🤖 AI Summary
This work addresses the challenges posed by the high diversity and context dependence of misinformation on social media, which often overwhelms conventional multi-agent systems and obscures subtle deceptive cues. To overcome these limitations, the authors propose an adaptive multi-agent framework featuring a tripartite role structure—auditor, coordinator, and decision-maker—augmented with a perspective-aware hierarchical aggregation mechanism and an adaptive topology optimization strategy. This design effectively amplifies anomalous signals while integrating heterogeneous viewpoints. Leveraging large language model–driven collaborative reasoning, dynamic routing, and an evolving memory mechanism, the approach significantly outperforms state-of-the-art methods across multiple benchmark datasets, achieving superior detection accuracy and reasoning efficiency. The proposed solution offers a scalable and robust paradigm for misinformation detection in complex social media environments.
📝 Abstract
Misinformation on social media poses a critical threat to information credibility, as its diverse and context-dependent nature complicates detection.

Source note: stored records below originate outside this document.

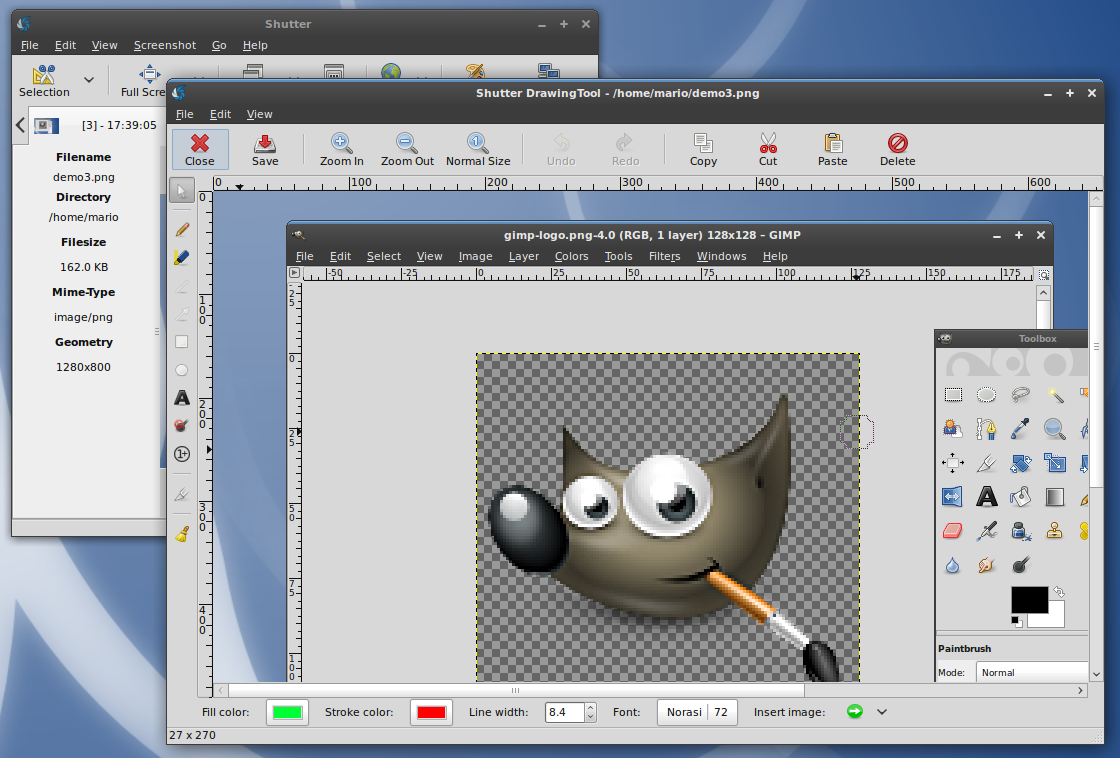Click the clear all broom icon
This screenshot has height=758, width=1120.
pyautogui.click(x=181, y=534)
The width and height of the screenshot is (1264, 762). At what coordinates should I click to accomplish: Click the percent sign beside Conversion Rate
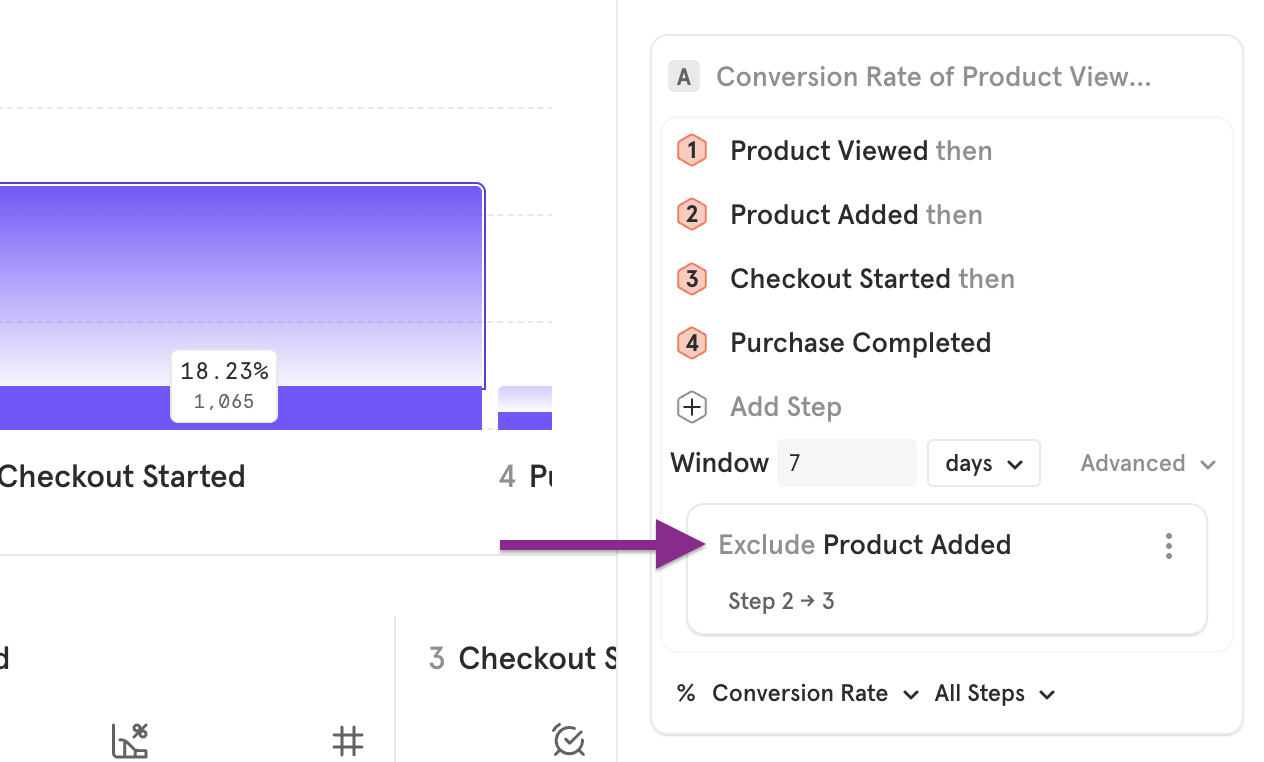[685, 693]
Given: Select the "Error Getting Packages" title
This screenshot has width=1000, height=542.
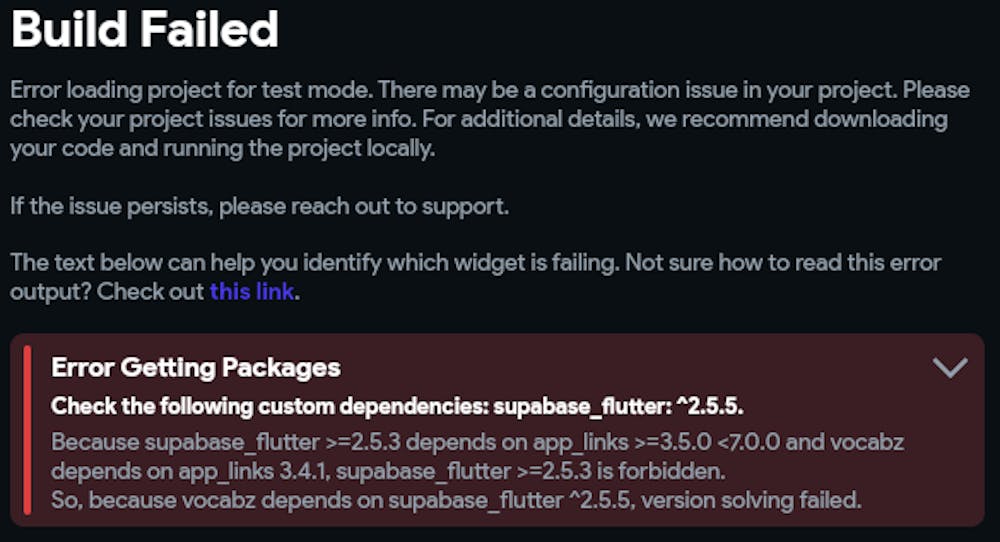Looking at the screenshot, I should pyautogui.click(x=196, y=368).
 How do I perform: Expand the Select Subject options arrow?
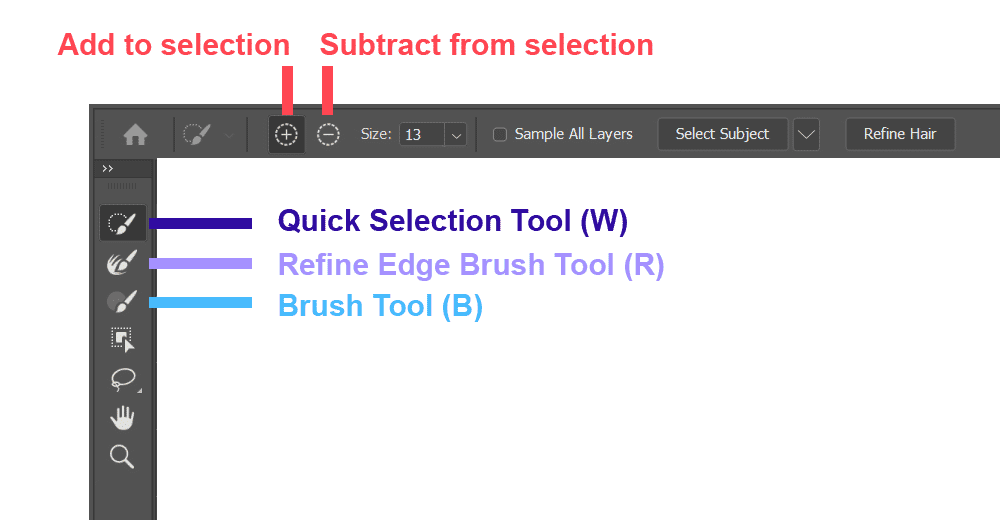(x=806, y=134)
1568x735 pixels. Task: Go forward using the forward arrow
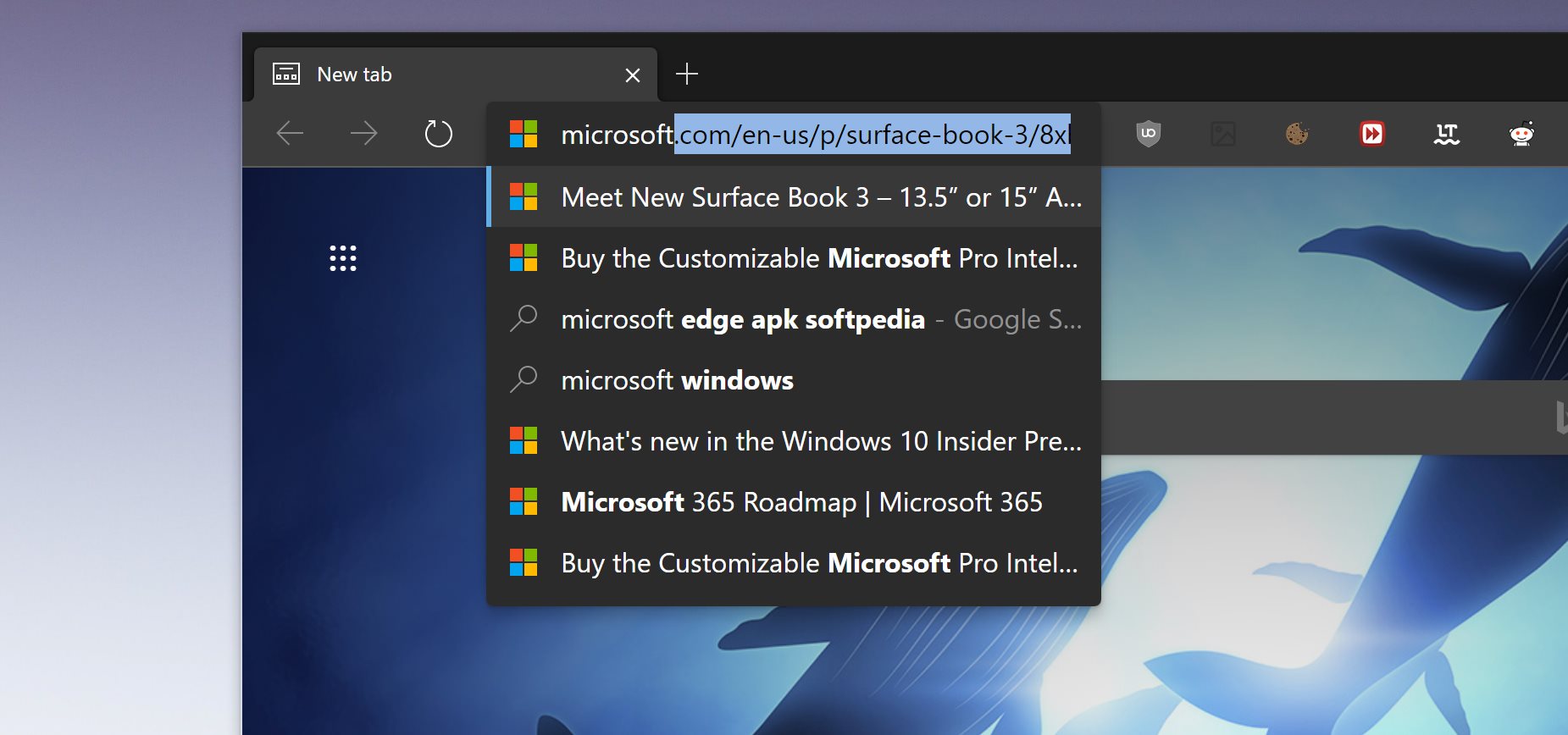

Large language model-empowered multi-agent systems (MAS) present a promising paradigm that enables cooperative reasoning and collective intelligence to combat this threat. However, conventional MAS suffer from an information-drowning problem, where abundant truthful content overwhelms sparse and weak deceptive cues. With full input access, agents tend to focus on dominant patterns, and inter-agent communication further amplifies this bias. To tackle this issue, we propose PAMAS, a multi-agent framework with perspective aggregation, which employs hierarchical, perspective-aware aggregation to highlight anomaly cues and alleviate information drowning. PAMAS organizes agents into three roles: Auditors, Coordinators, and a Decision-Maker. Auditors capture anomaly cues from specialized feature subsets; Coordinators aggregate their perspectives to enhance coverage while maintaining diversity; and the Decision-Maker, equipped with evolving memory and full contextual access, synthesizes all subordinate insights to produce the final judgment. Furthermore, to improve efficiency in multi-agent collaboration, PAMAS incorporates self-adaptive mechanisms for dynamic topology optimization and routing-based inference, enhancing both efficiency and scalability. Extensive experiments on multiple benchmark datasets demonstrate that PAMAS achieves superior accuracy and efficiency, offering a scalable and trustworthy way for misinformation detection.